NestJS — Enterprise Node.js

WebSockets & Gateways

16 min Lesson 35 of 48

WebSockets & Gateways

HTTP is a request/response protocol — the client always initiates, and the connection closes after each exchange. WebSockets flip that model: a single persistent connection lets either side push messages at any time, enabling real-time features such as chat, live dashboards, notifications, and collaborative editing.

NestJS wraps WebSocket libraries (Socket.IO by default, or the native ws adapter) behind a consistent, decorator-driven API called Gateways. A gateway looks and behaves almost exactly like a controller — you decorate a class, annotate handler methods, and inject services — so existing NestJS patterns transfer directly.

Setting up

npm install @nestjs/websockets @nestjs/platform-socket.io socket.io
Adapter choice. @nestjs/platform-socket.io uses Socket.IO (with rooms, namespaces, and automatic reconnection). For a leaner build without those extras you can swap to @nestjs/platform-ws which uses the native ws package; the gateway decorators work with both.

Creating a gateway

A gateway is a class decorated with @WebSocketGateway(). Optionally pass a port and CORS options. Use @WebSocketServer() to inject the underlying server instance, and @SubscribeMessage() to handle named events from clients:

import { WebSocketGateway, WebSocketServer, SubscribeMessage, MessageBody, ConnectedSocket, OnGatewayConnection, OnGatewayDisconnect, } from '@nestjs/websockets'; import { Server, Socket } from 'socket.io'; @WebSocketGateway({ cors: { origin: '*' } }) export class ChatGateway implements OnGatewayConnection, OnGatewayDisconnect { @WebSocketServer() server: Server; handleConnection(client: Socket) { console.log(`Client connected: ${client.id}`); } handleDisconnect(client: Socket) { console.log(`Client disconnected: ${client.id}`); } @SubscribeMessage('message') handleMessage( @MessageBody() data: string, @ConnectedSocket() client: Socket, ): void { // Broadcast the message to every connected client this.server.emit('message', { from: client.id, text: data }); } }
  • @WebSocketGateway() — marks the class as a WebSocket handler. Without arguments it attaches to the same port as the HTTP server.
  • @WebSocketServer() — injects the Server instance so you can emit events globally.
  • @SubscribeMessage('event') — maps incoming Socket.IO event names to handler methods.
  • @MessageBody() — extracts the payload from the incoming event (equivalent to @Body() in HTTP).
  • @ConnectedSocket() — injects the individual client socket.

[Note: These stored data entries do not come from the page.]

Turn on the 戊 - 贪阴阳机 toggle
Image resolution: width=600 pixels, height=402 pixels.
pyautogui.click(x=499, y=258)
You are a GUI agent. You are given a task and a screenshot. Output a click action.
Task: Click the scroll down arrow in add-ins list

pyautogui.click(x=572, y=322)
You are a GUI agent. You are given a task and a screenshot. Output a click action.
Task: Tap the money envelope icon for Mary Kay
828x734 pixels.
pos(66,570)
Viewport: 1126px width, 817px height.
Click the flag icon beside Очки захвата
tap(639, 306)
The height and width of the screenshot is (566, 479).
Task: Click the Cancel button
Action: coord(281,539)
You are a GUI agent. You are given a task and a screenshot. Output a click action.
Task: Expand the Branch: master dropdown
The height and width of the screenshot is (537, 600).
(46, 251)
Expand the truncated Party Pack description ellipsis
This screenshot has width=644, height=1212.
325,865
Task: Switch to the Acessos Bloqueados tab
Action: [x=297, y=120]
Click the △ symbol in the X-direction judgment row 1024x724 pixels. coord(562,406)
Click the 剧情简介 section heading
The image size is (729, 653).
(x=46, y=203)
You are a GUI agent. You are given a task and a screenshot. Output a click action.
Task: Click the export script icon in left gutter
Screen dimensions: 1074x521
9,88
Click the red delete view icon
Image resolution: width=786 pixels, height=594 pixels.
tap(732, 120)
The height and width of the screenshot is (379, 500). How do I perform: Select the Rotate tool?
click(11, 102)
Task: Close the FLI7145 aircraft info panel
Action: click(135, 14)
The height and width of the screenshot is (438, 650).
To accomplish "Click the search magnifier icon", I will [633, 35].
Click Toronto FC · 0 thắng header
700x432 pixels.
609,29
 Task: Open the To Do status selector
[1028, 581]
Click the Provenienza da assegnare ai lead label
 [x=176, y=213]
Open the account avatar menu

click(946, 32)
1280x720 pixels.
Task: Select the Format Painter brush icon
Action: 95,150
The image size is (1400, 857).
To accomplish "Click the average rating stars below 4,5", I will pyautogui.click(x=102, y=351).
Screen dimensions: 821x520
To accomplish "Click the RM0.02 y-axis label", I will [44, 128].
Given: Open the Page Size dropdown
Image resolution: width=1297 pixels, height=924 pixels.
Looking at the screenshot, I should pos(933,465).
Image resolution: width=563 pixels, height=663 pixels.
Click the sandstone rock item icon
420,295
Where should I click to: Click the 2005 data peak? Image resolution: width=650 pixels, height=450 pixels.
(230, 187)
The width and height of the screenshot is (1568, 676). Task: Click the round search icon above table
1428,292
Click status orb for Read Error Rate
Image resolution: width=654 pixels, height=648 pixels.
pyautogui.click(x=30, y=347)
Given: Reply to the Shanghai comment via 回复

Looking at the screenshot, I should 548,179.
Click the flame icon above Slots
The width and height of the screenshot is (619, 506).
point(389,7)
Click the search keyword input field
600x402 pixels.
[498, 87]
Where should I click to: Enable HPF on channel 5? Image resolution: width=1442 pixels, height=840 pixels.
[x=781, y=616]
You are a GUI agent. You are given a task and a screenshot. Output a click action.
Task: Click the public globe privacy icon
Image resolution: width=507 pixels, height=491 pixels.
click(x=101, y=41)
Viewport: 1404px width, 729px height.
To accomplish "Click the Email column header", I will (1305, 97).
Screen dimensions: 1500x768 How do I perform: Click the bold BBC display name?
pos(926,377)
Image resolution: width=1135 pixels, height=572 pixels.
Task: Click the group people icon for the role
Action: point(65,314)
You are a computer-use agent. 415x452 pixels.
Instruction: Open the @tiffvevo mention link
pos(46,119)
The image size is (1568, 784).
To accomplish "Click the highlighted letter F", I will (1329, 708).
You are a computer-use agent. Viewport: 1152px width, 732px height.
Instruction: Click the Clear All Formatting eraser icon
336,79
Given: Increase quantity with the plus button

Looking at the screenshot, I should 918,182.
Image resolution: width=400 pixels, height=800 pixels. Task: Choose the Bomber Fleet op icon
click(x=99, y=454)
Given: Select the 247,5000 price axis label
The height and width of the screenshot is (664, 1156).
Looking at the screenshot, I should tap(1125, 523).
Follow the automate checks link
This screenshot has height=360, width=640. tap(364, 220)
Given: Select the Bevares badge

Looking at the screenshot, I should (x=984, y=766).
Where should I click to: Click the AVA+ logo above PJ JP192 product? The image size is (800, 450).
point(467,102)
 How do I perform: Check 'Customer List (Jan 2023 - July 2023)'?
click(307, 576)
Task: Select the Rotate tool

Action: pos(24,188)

Rooms and targeted broadcasting

Socket.IO rooms let you group sockets and send messages only to members of a specific group — perfect for per-channel chat, game lobbies, or per-document collaboration:

@SubscribeMessage('joinRoom') handleJoin( @MessageBody() room: string, @ConnectedSocket() client: Socket, ): void { client.join(room); // Notify everyone already in the room this.server.to(room).emit('userJoined', { id: client.id, room }); } @SubscribeMessage('roomMessage') handleRoomMessage( @MessageBody() payload: { room: string; text: string }, @ConnectedSocket() client: Socket, ): void { // Send only to sockets in the target room this.server.to(payload.room).emit('roomMessage', { from: client.id, text: payload.text, }); }
Emit back to the sender only with client.emit(). Emit to everyone except the sender with client.broadcast.emit(). Emit to a specific room with this.server.to(room).emit(). Knowing which variant to use avoids duplicate messages.

Namespaces

Namespaces provide a logical channel separation at the connection level — useful when one server hosts unrelated real-time features (e.g., /chat and /notifications). Specify a namespace in the decorator:

@WebSocketGateway({ namespace: '/chat', cors: { origin: '*' } }) export class ChatGateway { /* ... */ } @WebSocketGateway({ namespace: '/notifications', cors: { origin: '*' } }) export class NotificationGateway { /* ... */ }

Registering the gateway

Gateways are plain providers — declare them in a module's providers array exactly like services:

@Module({ providers: [ChatGateway, ChatService], }) export class ChatModule {}
CORS in production. The example above uses origin: '*' for development. In production, restrict the origin to your frontend domain to prevent unauthorised WebSocket connections.

Summary

NestJS gateways bring the same decorator-driven, dependency-injectable style to WebSockets. @WebSocketGateway() declares the handler class, @SubscribeMessage() routes named events to methods, @WebSocketServer() exposes the underlying Socket.IO Server for global or targeted emits, and Socket.IO rooms allow fine-grained broadcasting to subsets of connected clients. Namespaces let you run multiple logical channels on one server. Because gateways are providers, you inject services into them exactly as you would in a controller.